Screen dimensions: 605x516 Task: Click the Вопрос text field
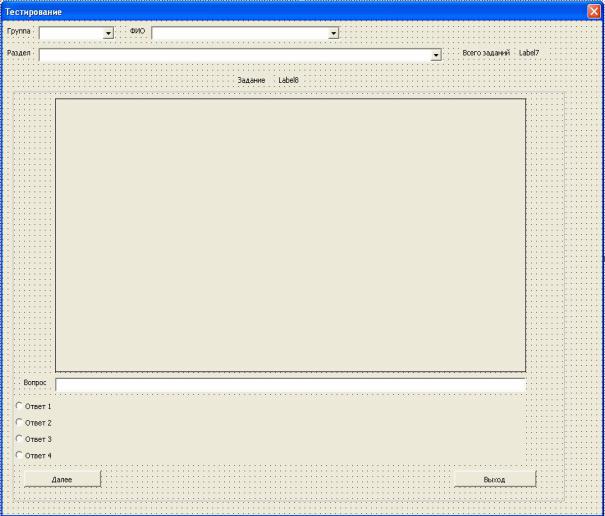coord(290,384)
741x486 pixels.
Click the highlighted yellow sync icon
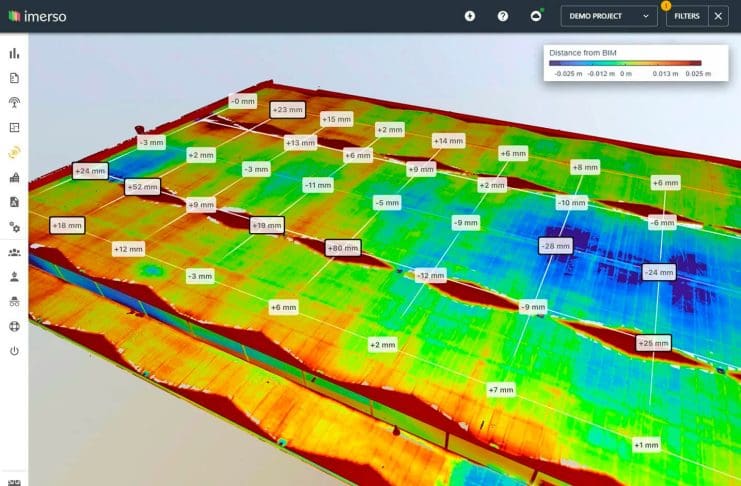tap(14, 153)
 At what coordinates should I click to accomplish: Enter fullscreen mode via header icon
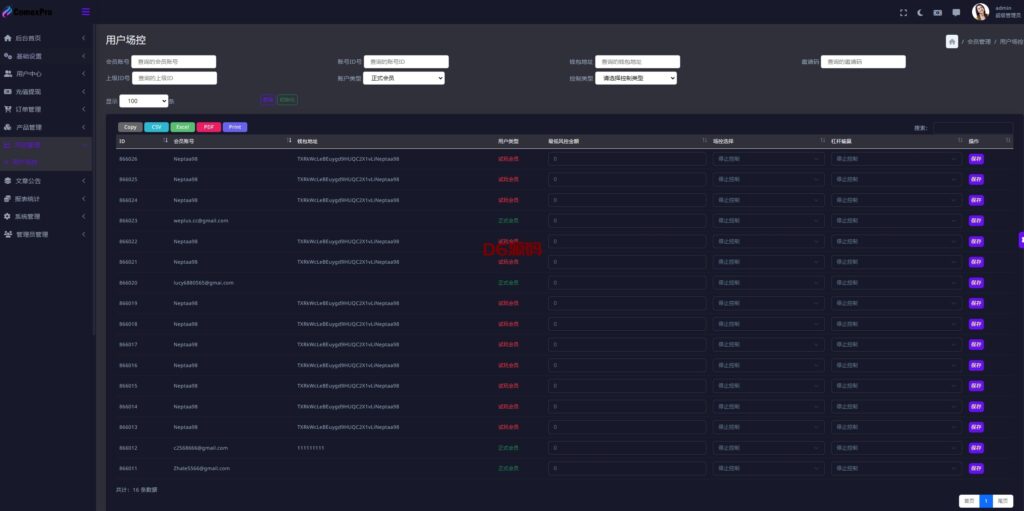click(x=904, y=12)
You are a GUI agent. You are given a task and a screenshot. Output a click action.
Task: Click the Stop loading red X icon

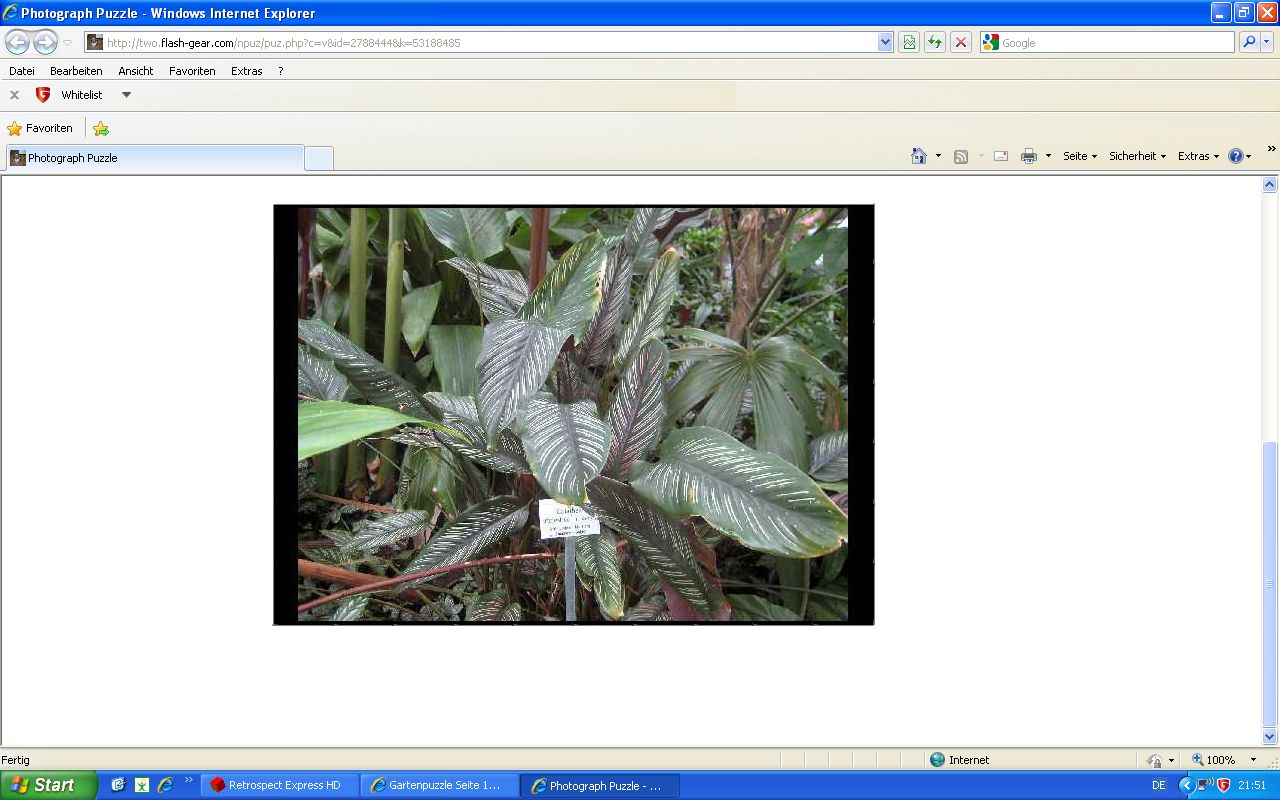click(961, 42)
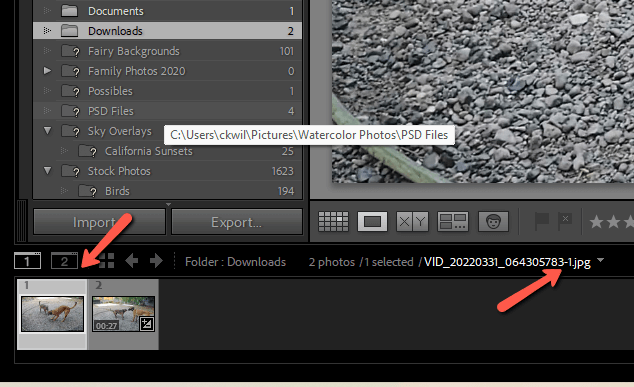Go forward with the right arrow
The image size is (634, 387).
tap(156, 261)
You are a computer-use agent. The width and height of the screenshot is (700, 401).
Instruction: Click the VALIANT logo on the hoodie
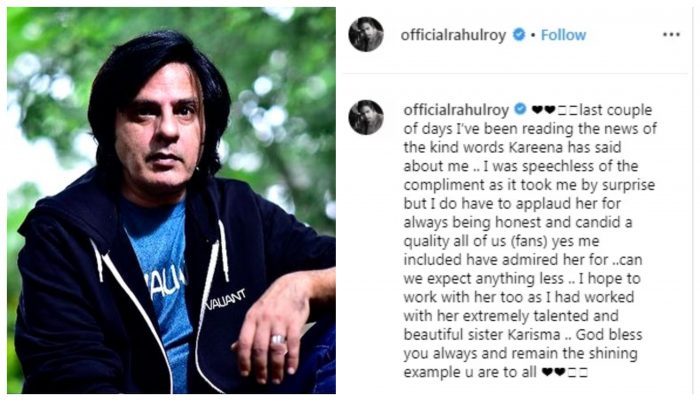point(226,300)
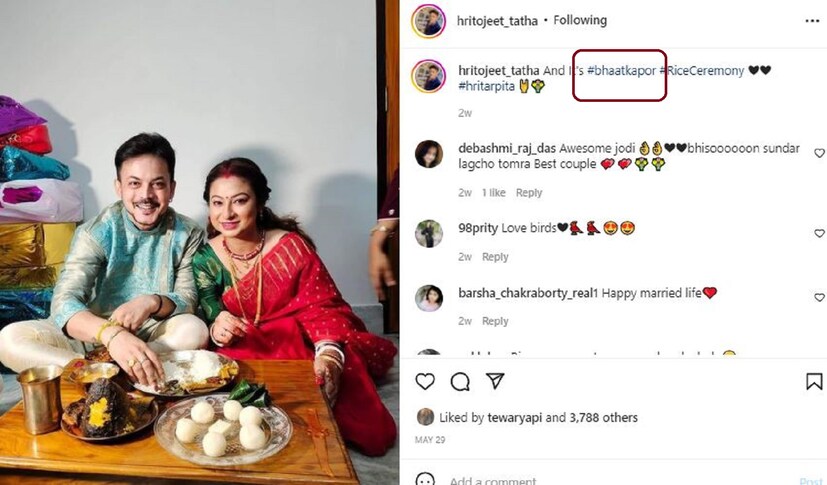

- WHAT THE TASK ASKS
Could you output all of the entries above exactly? Leave the pictures out.

- ANSWER SPACE
Screen dimensions: 605x516 Task: Click the Вопрос text field
coord(290,384)
741x486 pixels.
Click the highlighted yellow sync icon
tap(14, 153)
 At what coordinates should I click to accomplish: Enter fullscreen mode via header icon
click(x=904, y=12)
You are a GUI agent. You are given a task and a screenshot. Output a click action.
Task: Click the Stop loading red X icon

click(961, 42)
Go forward with the right arrow
The image size is (634, 387).
tap(156, 261)
You are a computer-use agent. The width and height of the screenshot is (700, 401).
Instruction: Click the VALIANT logo on the hoodie
point(226,300)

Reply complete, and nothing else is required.